Start of Selection

Most people think that Intel develops and optimizes only hardware. In reality, Intel also invests heavily in software development to optimize software stacks for the latest, advanced servers. This effort is both in-house and in collaboration with runtime software communities and other application communities.

Intel’s collaborations help developers benefit from powerful new capabilities designed into Intel® processor-based platforms. It also makes it easier for you to take advantage of both hardware and software optimizations, and maximize the performance of your applications. These software contributions help reduce the burden typically required to shift legacy applications to more powerful, advanced platforms. Since 2006, these team efforts have delivered a performance improvement of more than 110x for Java* applications that run on servers powered by Intel® Xeon® processors.¹ ²

This paper describes:

- Key architectural advancements that benefit Java applications which run on the latest Intel Xeon processors and Intel® Xeon Phi™ processors.

- Some of Intel’s software contributions in team efforts with Oracle* and the OpenJDK* community. The collaboration work includes enabling platform capabilities, improving performance, optimizing microarchitecture for Java applications, improved libraries, and tuning Java virtual machines (JVMs) for specific Java JVM frameworks and applications, such as Apache Hadoop* and Apache Spark*.

- How both hardware and software optimizations can benefit your Java applications.

- Techniques and strategies you can use to take advantage of these features.

It is important to note that you do not have to recompile your Java application to see these new benefits. By running your applications on the latest Intel processor-based platform with the latest Java release, your application can automatically gain the maximum benefit from both hardware and software optimizations.
Intel®, Oracle®, and the Java® community collaborate to optimize the Java software stack

To maximize Java performance, software engineers from both Intel® and the Java® community work closely to optimize Java.

As Intel releases new platform features, Intel and Oracle® collaborate to identify specific areas where the JVM can take advantage of Intel's cutting-edge architecture.

Intel and the Java community then work together to identify and implement optimizations for these platform capabilities.

This helps the JVM deliver the highest performance possible across a broad range of applications, including enterprise, Web, cloud, and Big Data applications.

End of Selection

• [Requests]
**a.** Transcribe the part of the passage on Intel and Java optimization starting at "It is important" and ending at "these platform capabilities.".
**b.** Answer these questions from the passage on Intel and Java optimization:
(i) Since what year have the team efforts delivered a performance improvement for Java applications?
(ii) Which two applications are named as examples of specific Java JVM frameworks and applications?
(iii) Does a Java application have to be recompiled to see the new benefits?
**c.** Continue the passage on Intel and Java optimization from where it stops.
The material after this has no connection to the passage on Intel and Java optimization.

Start of Data records

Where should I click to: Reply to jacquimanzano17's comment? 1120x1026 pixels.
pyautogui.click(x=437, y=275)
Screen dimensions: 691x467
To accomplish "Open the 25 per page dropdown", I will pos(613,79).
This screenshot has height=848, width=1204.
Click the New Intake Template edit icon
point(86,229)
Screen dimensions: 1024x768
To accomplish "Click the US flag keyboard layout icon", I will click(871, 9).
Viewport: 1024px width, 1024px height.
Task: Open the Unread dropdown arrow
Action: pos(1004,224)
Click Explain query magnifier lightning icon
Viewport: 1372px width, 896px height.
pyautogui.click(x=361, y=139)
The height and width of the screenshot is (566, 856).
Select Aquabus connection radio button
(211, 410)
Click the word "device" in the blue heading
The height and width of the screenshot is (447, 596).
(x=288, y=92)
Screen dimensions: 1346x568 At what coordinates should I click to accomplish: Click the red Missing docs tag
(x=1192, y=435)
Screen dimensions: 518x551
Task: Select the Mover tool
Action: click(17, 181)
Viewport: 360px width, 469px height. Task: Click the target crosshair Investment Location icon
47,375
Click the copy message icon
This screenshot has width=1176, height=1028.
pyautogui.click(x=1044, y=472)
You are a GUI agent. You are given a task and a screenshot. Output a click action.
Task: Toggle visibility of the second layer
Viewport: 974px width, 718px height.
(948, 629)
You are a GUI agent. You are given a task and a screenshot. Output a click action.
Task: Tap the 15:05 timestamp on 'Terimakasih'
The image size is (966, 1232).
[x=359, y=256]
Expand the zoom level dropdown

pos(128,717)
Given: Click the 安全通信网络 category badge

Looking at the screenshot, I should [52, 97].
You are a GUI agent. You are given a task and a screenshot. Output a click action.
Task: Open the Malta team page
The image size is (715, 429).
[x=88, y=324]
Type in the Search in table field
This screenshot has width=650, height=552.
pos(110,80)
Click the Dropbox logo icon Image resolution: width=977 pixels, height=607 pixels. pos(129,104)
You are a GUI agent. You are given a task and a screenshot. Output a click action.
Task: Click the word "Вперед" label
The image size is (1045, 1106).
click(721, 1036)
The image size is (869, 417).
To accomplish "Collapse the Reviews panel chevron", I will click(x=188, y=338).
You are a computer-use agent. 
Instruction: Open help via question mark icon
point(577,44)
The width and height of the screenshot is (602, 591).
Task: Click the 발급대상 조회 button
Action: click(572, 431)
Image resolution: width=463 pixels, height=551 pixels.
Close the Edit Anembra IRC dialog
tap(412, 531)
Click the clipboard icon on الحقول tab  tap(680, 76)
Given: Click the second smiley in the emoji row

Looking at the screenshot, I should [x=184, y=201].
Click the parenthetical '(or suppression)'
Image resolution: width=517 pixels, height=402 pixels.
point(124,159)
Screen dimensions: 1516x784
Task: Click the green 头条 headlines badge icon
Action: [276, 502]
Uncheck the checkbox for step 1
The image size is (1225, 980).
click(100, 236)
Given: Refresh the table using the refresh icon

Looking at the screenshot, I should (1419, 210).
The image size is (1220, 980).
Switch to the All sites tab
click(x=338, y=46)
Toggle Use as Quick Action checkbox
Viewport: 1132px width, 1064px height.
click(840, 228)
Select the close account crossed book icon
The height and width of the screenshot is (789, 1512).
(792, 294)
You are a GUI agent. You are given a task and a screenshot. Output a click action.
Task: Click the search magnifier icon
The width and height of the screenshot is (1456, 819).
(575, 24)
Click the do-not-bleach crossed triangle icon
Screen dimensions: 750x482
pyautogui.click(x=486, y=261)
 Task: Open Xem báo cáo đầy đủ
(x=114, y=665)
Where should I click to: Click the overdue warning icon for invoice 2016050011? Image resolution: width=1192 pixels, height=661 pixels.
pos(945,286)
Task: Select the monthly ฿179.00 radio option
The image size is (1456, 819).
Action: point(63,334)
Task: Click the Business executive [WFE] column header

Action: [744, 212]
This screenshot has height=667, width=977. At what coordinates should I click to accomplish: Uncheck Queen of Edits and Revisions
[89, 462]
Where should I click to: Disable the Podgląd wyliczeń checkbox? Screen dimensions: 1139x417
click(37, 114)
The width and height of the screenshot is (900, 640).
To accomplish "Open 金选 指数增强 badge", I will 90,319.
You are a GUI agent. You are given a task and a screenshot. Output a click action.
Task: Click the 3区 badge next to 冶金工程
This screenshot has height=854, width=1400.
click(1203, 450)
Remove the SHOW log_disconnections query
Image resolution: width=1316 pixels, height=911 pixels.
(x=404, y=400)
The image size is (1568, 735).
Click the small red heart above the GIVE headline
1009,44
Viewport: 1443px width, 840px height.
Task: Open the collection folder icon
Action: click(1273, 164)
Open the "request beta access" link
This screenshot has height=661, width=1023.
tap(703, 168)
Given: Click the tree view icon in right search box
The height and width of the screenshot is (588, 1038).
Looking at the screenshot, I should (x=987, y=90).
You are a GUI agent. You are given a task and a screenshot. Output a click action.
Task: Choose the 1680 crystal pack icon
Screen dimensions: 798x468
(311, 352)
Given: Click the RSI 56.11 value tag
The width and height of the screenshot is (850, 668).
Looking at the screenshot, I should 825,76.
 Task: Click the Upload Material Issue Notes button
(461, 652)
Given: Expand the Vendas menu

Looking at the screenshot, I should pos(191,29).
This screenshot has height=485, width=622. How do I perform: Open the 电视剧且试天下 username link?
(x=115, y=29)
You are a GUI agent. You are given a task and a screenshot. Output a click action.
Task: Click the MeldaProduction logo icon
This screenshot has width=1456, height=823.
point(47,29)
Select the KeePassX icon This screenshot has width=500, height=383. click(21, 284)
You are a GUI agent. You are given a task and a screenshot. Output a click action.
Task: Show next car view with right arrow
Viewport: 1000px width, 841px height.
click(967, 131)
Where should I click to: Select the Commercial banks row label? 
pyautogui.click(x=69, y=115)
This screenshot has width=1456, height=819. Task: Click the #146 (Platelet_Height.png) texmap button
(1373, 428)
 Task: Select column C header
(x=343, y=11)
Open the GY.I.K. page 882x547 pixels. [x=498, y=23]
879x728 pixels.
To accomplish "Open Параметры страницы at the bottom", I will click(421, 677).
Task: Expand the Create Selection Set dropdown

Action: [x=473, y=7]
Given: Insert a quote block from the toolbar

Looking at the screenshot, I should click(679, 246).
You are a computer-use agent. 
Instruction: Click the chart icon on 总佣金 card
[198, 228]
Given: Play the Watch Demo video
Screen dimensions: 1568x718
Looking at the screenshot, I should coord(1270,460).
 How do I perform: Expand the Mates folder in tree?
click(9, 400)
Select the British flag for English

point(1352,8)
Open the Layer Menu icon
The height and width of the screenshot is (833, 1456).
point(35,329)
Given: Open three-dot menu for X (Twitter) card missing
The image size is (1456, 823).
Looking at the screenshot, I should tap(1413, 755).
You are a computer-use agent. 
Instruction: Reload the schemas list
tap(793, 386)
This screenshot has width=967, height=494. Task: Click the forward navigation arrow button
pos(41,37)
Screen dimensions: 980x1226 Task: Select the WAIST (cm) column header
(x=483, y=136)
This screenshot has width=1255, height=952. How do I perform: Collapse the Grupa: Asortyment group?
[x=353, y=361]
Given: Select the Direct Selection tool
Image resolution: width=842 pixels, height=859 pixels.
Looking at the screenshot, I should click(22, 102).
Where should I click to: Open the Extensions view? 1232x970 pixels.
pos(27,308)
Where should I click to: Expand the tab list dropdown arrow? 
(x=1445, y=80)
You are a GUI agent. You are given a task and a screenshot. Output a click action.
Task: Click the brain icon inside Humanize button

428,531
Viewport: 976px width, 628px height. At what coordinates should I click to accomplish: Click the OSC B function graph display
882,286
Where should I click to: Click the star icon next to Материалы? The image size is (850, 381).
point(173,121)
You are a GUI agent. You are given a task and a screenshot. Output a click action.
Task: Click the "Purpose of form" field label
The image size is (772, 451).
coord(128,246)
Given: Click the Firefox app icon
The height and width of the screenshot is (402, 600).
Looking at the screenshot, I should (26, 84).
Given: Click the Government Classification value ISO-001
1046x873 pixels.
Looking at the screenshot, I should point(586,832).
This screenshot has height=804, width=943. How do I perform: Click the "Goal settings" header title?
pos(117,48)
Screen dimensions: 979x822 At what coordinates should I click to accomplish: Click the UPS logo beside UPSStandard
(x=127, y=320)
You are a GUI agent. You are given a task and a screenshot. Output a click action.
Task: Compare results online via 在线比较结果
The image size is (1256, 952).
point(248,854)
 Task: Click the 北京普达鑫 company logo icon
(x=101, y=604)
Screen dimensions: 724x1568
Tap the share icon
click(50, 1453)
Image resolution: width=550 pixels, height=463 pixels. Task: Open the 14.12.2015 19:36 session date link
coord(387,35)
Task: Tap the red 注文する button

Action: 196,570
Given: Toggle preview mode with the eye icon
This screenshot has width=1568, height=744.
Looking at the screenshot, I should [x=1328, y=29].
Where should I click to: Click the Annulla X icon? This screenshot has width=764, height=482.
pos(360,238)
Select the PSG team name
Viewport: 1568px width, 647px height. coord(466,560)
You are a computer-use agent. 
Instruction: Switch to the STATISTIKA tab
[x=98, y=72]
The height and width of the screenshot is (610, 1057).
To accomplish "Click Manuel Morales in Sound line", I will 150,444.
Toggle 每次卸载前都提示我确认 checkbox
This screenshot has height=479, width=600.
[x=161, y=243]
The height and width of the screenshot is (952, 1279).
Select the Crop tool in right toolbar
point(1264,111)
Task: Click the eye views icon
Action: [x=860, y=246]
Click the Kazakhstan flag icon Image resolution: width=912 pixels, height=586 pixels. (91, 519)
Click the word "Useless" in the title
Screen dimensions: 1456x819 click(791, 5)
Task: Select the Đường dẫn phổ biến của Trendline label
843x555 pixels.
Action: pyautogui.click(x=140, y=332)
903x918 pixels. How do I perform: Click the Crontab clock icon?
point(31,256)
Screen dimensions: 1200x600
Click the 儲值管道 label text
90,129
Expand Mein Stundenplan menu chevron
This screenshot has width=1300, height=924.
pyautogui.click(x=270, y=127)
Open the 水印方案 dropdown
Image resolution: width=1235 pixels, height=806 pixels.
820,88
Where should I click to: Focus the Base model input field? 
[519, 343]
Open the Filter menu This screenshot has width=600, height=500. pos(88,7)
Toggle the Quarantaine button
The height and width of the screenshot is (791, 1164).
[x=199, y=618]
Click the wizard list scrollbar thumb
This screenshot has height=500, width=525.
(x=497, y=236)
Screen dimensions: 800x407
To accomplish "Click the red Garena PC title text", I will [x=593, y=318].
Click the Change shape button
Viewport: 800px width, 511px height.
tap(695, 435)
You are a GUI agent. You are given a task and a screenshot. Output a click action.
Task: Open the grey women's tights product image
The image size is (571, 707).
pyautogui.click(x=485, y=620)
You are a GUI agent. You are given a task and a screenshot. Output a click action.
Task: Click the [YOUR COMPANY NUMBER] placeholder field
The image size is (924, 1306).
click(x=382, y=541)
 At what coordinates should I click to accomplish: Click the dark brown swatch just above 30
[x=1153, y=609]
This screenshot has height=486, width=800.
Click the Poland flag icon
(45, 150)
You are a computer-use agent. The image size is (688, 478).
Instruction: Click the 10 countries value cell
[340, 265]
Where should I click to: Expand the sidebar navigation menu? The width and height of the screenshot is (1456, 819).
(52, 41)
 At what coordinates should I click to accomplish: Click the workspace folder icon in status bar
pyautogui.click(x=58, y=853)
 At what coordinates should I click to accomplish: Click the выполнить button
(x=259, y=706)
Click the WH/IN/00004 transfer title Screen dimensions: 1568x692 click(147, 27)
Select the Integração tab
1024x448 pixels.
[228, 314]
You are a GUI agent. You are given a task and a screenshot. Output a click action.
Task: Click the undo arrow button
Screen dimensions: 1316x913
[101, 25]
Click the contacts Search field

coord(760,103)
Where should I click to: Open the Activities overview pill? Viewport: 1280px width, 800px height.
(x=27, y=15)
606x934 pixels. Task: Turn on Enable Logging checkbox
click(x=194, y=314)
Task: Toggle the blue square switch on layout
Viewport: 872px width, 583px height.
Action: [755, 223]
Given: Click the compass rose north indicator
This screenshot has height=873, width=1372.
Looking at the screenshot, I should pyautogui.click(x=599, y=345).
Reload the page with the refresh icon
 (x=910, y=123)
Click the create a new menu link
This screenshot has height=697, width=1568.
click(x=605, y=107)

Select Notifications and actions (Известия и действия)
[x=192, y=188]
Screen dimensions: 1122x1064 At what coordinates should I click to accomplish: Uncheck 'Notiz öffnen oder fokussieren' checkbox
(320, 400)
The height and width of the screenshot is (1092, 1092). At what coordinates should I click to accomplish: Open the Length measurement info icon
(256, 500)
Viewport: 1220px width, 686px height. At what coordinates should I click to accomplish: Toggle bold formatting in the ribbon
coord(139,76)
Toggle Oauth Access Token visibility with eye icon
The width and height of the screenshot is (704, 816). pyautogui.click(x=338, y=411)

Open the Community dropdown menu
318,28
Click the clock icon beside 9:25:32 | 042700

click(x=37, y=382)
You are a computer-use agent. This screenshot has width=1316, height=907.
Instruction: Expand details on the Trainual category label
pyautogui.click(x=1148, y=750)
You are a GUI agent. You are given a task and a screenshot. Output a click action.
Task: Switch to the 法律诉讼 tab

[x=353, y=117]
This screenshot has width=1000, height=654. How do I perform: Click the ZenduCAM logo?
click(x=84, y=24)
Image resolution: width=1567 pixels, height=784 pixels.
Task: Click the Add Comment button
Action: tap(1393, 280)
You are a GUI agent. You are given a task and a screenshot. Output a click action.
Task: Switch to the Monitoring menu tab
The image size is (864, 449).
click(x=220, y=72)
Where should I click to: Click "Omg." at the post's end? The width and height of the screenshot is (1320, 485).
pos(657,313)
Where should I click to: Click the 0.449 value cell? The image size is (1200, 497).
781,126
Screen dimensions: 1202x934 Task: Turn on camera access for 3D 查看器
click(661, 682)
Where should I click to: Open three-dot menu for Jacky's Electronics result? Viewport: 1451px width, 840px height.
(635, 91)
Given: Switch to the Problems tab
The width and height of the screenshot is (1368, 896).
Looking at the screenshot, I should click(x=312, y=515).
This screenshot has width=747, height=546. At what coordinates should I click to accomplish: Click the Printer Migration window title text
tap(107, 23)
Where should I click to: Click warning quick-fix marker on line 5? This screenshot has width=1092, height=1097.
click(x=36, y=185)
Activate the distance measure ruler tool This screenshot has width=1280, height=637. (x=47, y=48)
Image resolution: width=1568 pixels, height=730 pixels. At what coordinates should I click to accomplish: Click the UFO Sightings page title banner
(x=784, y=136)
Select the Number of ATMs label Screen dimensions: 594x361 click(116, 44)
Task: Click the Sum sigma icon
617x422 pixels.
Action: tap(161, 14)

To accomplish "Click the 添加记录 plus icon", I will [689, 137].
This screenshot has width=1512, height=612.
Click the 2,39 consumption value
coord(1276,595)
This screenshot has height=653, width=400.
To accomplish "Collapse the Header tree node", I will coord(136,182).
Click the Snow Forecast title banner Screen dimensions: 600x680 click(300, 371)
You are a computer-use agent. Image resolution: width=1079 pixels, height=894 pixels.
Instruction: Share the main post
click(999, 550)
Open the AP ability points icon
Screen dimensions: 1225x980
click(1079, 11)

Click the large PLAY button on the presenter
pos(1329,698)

End of Data records

• [Outputs in order]
**a.**
It is important to note that you do not have to recompile your Java application to see these new benefits. By running your applications on the latest Intel processor-based platform with the latest Java release, your application can automatically gain the maximum benefit from both hardware and software optimizations.
Intel®, Oracle®, and the Java® community collaborate to optimize the Java software stack

To maximize Java performance, software engineers from both Intel® and the Java® community work closely to optimize Java.

As Intel releases new platform features, Intel and Oracle® collaborate to identify specific areas where the JVM can take advantage of Intel's cutting-edge architecture.

Intel and the Java community then work together to identify and implement optimizations for these platform capabilities.

**b.**
(i) 2006
(ii) Apache Hadoop and Apache Spark
(iii) No

**c.**
**INTEL® AND ORACLE®: BUILDING A BETTER JAVA® FOUNDATION**

Oracle Java® is one of the most deployed software platforms today. According to Oracle, it is now used in over three billion devices. Today, Java powers a massive array of usages from cloud, Big Data, enterprise, and financial services applications, to games and personal productivity software.

When Java first began to impact the market, Intel immediately began collaborating with key Java virtual machine (JVM) industry vendors on optimizations. The intention was to optimize JVM performance on Intel processor-based servers, so that Java applications would see maximum performance. Since 2006, these team efforts have delivered a performance improvement of more than 110x for Java applications that run on servers powered by Intel® Xeon® processors.¹ ²

Over the course of 20 years, this history of software collaboration includes:

- **BEA JRockit® JVM.** Intel began work with BEA in 2002, and continued this collaboration after Oracle acquired BEA in 2008.

- **Sun Microsystems Hotspot® JVM.** Intel began work with Sun Microsystems in 2007, and continued this team effort after Oracle acquired Sun in 2009.

- **Oracle.** Intel signed an Oracle Contributor Agreement in 2014, and began contributing to OpenJDK* in 2015.

- **Oracle Hotspot® and Oracle JRockit®.** Intel has continued a close collaboration with Oracle on the combined Hotspot and JRockit teams.

- **OpenJDK and JVM.** Since 2015, Intel software engineers have worked not just with Oracle, but directly with the open source OpenJDK community and Oracle JVM engineers. This effort is focused on identifying and providing specific optimizations that take advantage of the latest Intel® Architecture (IA) enhancements.

Because of Intel’s ongoing collaboration with the Java community, organizations can realize significant performance gains using the latest Java release running on servers powered by the latest Intel processors.

**New Intel® processors deliver advanced capabilities for Java**

Most developers know that, with each new generation of processors, Intel delivers powerful new technologies for new, advanced platforms. What you might not yet know is that Intel has been designing optimizations for Java applications directly into the silicon.

As with Intel’s work in enhancing the JVM, these hardware optimizations are developed in collaboration with Oracle and the OpenJDK community. The work supports and enables new capabilities that include: better memory and I/O performance, larger on-die cache, non-uniform memory access, cluster nodes, and many other high performance capabilities.

For server-side Java developers, two new Intel® processor families are particularly important:

- Intel® Xeon® Scalable processor family
- Intel® Xeon Phi™ processor family

**Intel® Xeon® Scalable processor**

The new Intel Xeon Scalable processor provides the foundation for a powerful data center platform. This feature-rich processor family is highly versatile, and creates an evolutionary leap in both agility and scalability for data centers. It is a new level of performance for platform convergence and capabilities across...
compute, storage, memory, network, and security applications. Enterprises and cloud and communications service providers can now drive forward with their most ambitious digital initiatives and see the performance needed to deliver the services they want to offer.

Intel® Xeon Phi™ processor

The Intel Xeon Phi processor is a bootable host processor that delivers massive parallelism and vectorization. It is designed to support the most demanding high performance computing (HPC) applications. The Intel Xeon Phi processor integrates several Intel “firsts:”

- First processor that delivers the performance of an accelerator with the benefits of a standard host CPU
- First processor to integrate high bandwidth memory and fabric technology

The Intel Xeon Phi delivers the demanding performance needed for highly parallel workloads, high performance modeling and simulation, visualization, and data analytics.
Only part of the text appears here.